WHAT TO PRODUCE —
Tally up every line in the records beneath that has "With", and write down only the total.

######

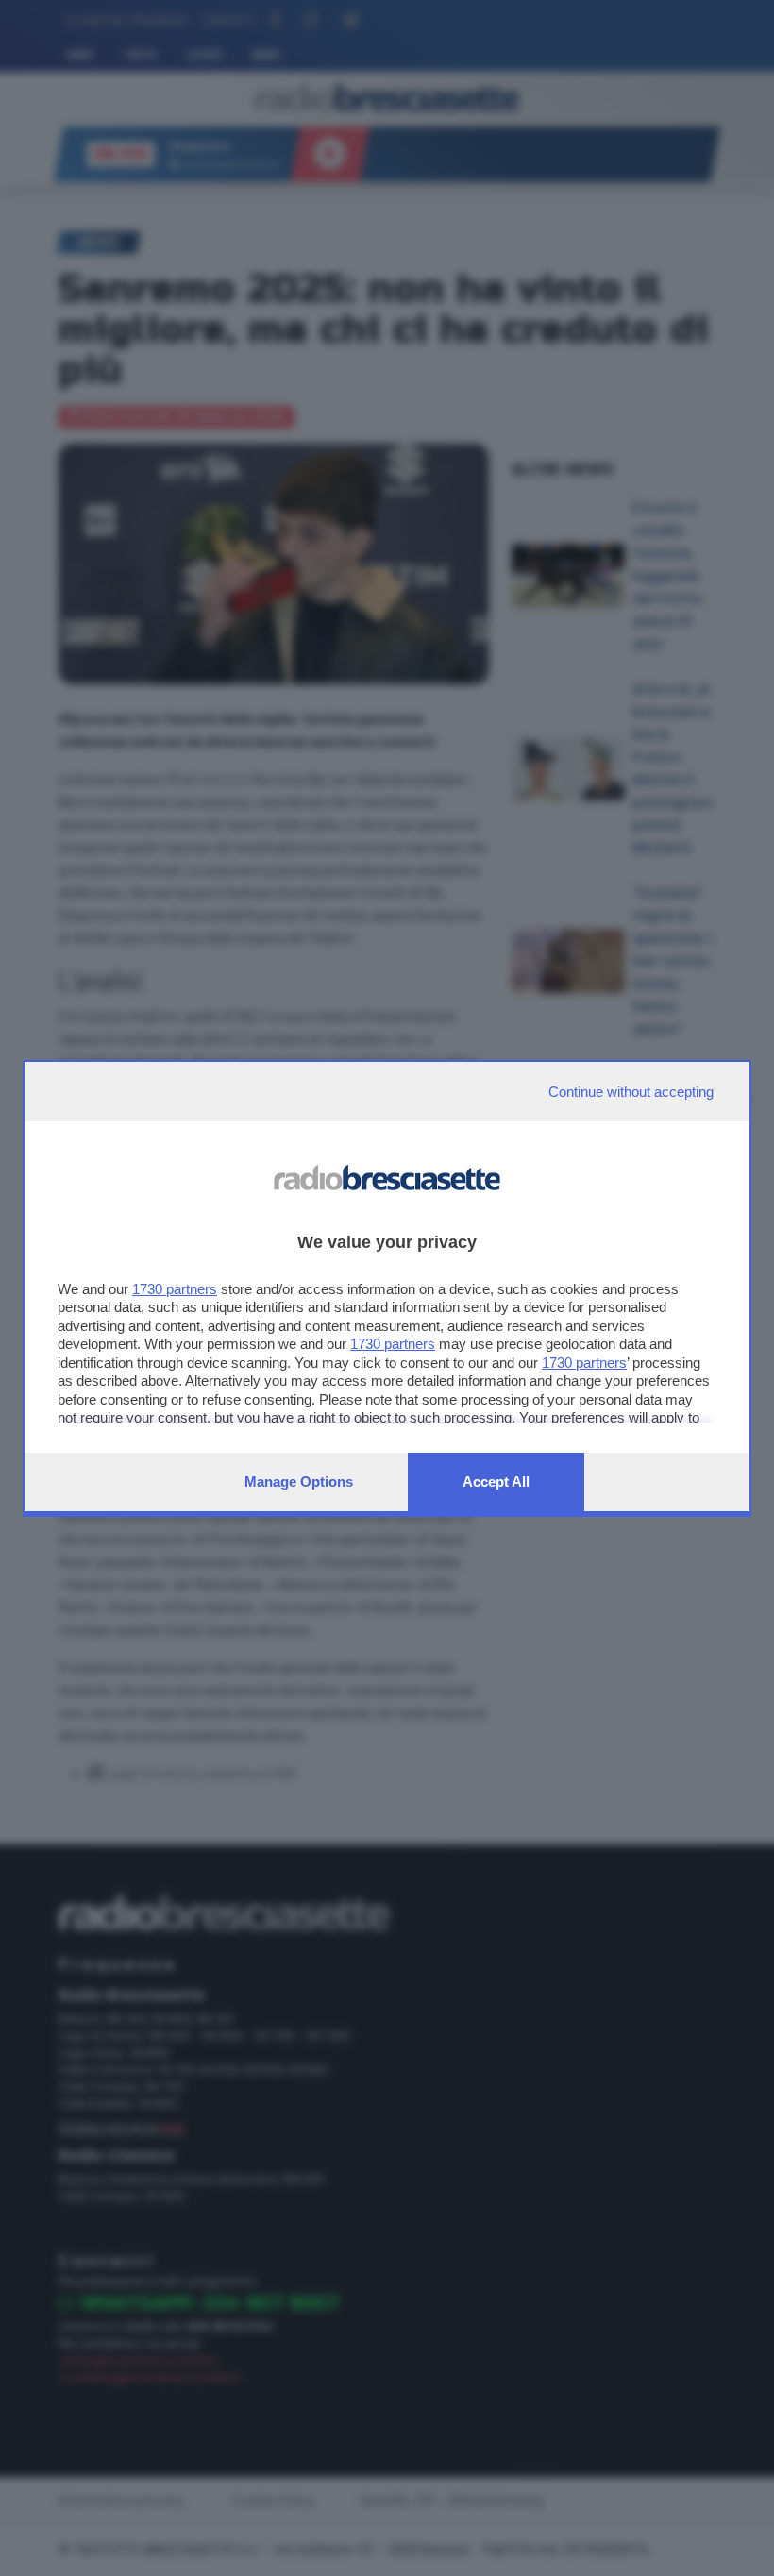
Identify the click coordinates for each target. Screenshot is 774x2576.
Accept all (496, 1481)
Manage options (298, 1481)
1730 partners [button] (174, 1289)
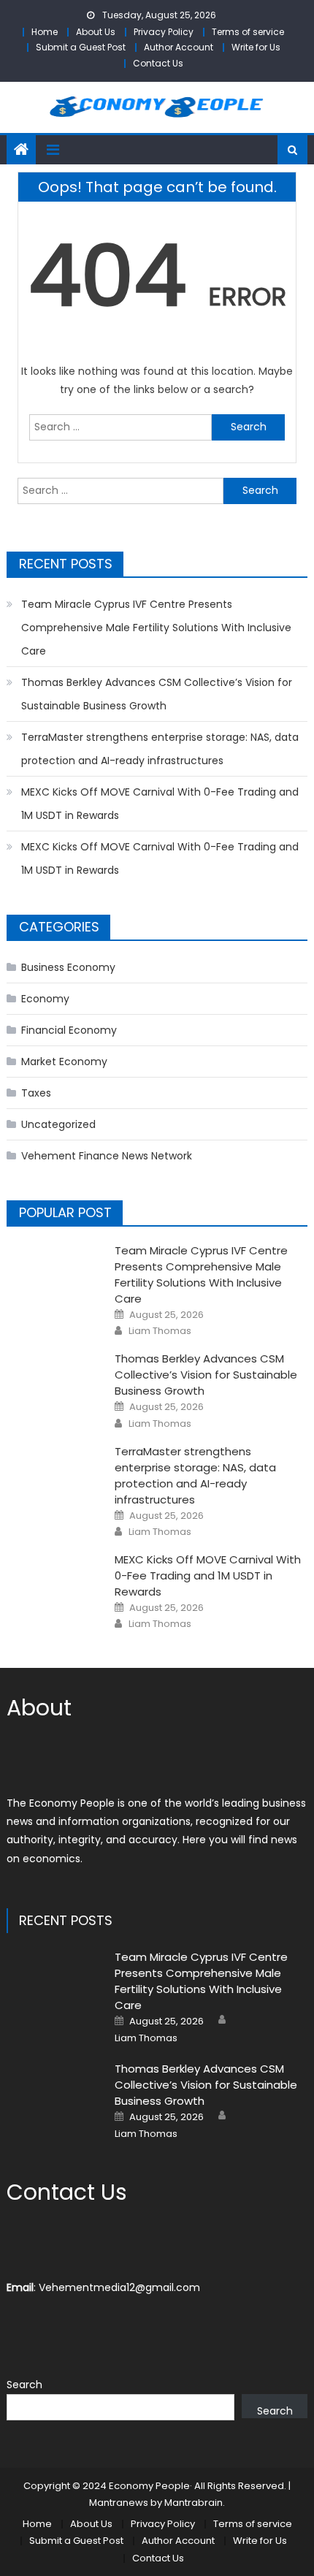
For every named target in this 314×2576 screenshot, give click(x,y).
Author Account (178, 47)
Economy (45, 998)
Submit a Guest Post (81, 47)
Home (44, 32)
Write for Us (255, 47)
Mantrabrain (193, 2503)
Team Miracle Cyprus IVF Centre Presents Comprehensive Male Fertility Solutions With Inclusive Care (156, 627)
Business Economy (68, 967)
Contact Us (158, 63)
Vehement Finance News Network (106, 1155)
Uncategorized (58, 1124)
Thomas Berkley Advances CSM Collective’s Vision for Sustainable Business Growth (156, 694)
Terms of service (248, 32)
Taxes (36, 1093)
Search (24, 2384)
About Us (95, 32)
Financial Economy (69, 1030)
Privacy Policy (164, 32)
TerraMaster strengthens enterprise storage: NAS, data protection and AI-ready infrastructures (160, 749)
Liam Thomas (160, 1331)
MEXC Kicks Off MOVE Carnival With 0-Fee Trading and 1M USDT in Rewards (160, 804)
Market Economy (64, 1061)
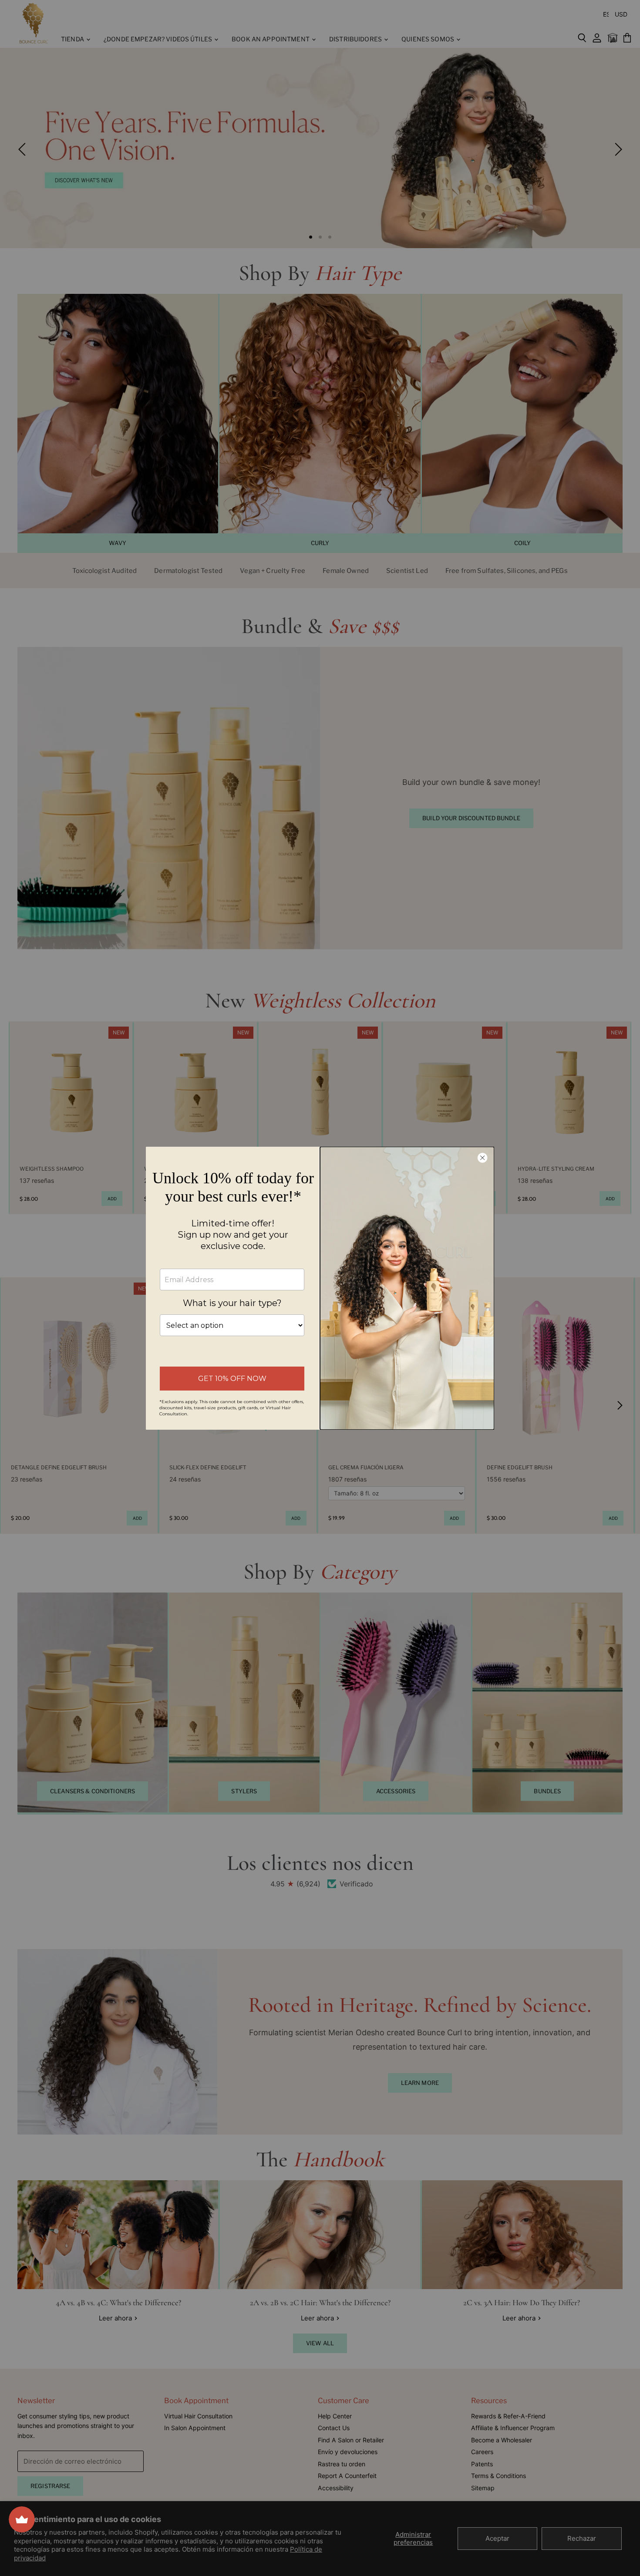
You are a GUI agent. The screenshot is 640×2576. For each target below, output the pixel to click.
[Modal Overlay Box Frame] (320, 1288)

######

RESPONSE TO THE TASK —
2